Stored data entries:

::::::::::

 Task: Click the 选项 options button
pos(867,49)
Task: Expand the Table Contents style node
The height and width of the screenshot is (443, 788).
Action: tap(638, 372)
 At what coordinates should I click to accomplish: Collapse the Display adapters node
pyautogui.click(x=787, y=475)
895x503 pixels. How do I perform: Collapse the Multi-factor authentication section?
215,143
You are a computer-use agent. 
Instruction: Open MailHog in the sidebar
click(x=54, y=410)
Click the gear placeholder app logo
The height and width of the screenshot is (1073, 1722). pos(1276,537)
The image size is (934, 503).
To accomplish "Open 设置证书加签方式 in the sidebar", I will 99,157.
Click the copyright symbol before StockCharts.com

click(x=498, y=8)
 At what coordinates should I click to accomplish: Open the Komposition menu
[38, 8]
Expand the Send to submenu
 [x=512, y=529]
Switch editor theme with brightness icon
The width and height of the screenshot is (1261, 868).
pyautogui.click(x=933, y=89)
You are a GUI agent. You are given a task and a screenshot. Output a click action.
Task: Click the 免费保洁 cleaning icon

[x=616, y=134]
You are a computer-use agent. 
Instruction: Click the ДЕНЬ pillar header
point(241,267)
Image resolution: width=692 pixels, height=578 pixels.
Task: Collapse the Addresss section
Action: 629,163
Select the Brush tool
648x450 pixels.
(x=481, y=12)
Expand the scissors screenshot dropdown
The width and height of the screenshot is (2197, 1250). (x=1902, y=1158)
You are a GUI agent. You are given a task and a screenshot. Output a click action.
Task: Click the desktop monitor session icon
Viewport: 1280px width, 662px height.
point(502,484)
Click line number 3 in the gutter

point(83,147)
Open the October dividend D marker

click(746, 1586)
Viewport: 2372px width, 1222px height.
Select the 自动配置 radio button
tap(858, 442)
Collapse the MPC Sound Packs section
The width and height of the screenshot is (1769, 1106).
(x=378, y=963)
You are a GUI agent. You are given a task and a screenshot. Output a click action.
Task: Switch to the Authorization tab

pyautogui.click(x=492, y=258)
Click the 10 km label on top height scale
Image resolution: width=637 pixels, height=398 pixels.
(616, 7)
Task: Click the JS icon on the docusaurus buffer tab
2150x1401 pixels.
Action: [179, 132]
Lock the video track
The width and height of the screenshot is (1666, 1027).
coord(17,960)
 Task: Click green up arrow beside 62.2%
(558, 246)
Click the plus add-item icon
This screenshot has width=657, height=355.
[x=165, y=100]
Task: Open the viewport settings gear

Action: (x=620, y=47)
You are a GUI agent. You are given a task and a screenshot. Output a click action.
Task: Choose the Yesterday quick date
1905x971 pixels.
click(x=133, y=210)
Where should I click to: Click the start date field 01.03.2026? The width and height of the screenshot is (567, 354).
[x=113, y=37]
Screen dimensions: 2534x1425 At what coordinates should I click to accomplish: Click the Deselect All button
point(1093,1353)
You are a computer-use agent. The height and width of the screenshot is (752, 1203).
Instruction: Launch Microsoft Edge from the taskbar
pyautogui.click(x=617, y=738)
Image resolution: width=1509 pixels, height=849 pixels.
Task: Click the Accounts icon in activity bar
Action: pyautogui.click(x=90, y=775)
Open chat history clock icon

::::::::::

◆ Task statement ◆
Transcribe each entry. Leave nothing out.

◆ Output of the exercise ◆
 Task: Click the 选项 options button
pos(867,49)
Task: Expand the Table Contents style node
The height and width of the screenshot is (443, 788).
Action: tap(638, 372)
 At what coordinates should I click to accomplish: Collapse the Display adapters node
pyautogui.click(x=787, y=475)
895x503 pixels. How do I perform: Collapse the Multi-factor authentication section?
215,143
You are a computer-use agent. 
Instruction: Open MailHog in the sidebar
click(x=54, y=410)
Click the gear placeholder app logo
The height and width of the screenshot is (1073, 1722). pos(1276,537)
The image size is (934, 503).
To accomplish "Open 设置证书加签方式 in the sidebar", I will 99,157.
Click the copyright symbol before StockCharts.com

click(x=498, y=8)
 At what coordinates should I click to accomplish: Open the Komposition menu
[38, 8]
Expand the Send to submenu
 [x=512, y=529]
Switch editor theme with brightness icon
The width and height of the screenshot is (1261, 868).
pyautogui.click(x=933, y=89)
You are a GUI agent. You are given a task and a screenshot. Output a click action.
Task: Click the 免费保洁 cleaning icon

[x=616, y=134]
You are a computer-use agent. 
Instruction: Click the ДЕНЬ pillar header
point(241,267)
Image resolution: width=692 pixels, height=578 pixels.
Task: Collapse the Addresss section
Action: 629,163
Select the Brush tool
648x450 pixels.
(x=481, y=12)
Expand the scissors screenshot dropdown
The width and height of the screenshot is (2197, 1250). (x=1902, y=1158)
You are a GUI agent. You are given a task and a screenshot. Output a click action.
Task: Click the desktop monitor session icon
Viewport: 1280px width, 662px height.
point(502,484)
Click line number 3 in the gutter

point(83,147)
Open the October dividend D marker

click(746, 1586)
Viewport: 2372px width, 1222px height.
Select the 自动配置 radio button
tap(858, 442)
Collapse the MPC Sound Packs section
The width and height of the screenshot is (1769, 1106).
(x=378, y=963)
You are a GUI agent. You are given a task and a screenshot. Output a click action.
Task: Switch to the Authorization tab

pyautogui.click(x=492, y=258)
Click the 10 km label on top height scale
Image resolution: width=637 pixels, height=398 pixels.
(616, 7)
Task: Click the JS icon on the docusaurus buffer tab
2150x1401 pixels.
Action: [179, 132]
Lock the video track
The width and height of the screenshot is (1666, 1027).
coord(17,960)
 Task: Click green up arrow beside 62.2%
(558, 246)
Click the plus add-item icon
This screenshot has width=657, height=355.
[x=165, y=100]
Task: Open the viewport settings gear

Action: (x=620, y=47)
You are a GUI agent. You are given a task and a screenshot. Output a click action.
Task: Choose the Yesterday quick date
1905x971 pixels.
click(x=133, y=210)
Where should I click to: Click the start date field 01.03.2026? The width and height of the screenshot is (567, 354).
[x=113, y=37]
Screen dimensions: 2534x1425 At what coordinates should I click to accomplish: Click the Deselect All button
point(1093,1353)
You are a computer-use agent. The height and width of the screenshot is (752, 1203).
Instruction: Launch Microsoft Edge from the taskbar
pyautogui.click(x=617, y=738)
Image resolution: width=1509 pixels, height=849 pixels.
Task: Click the Accounts icon in activity bar
Action: pyautogui.click(x=90, y=775)
Open chat history clock icon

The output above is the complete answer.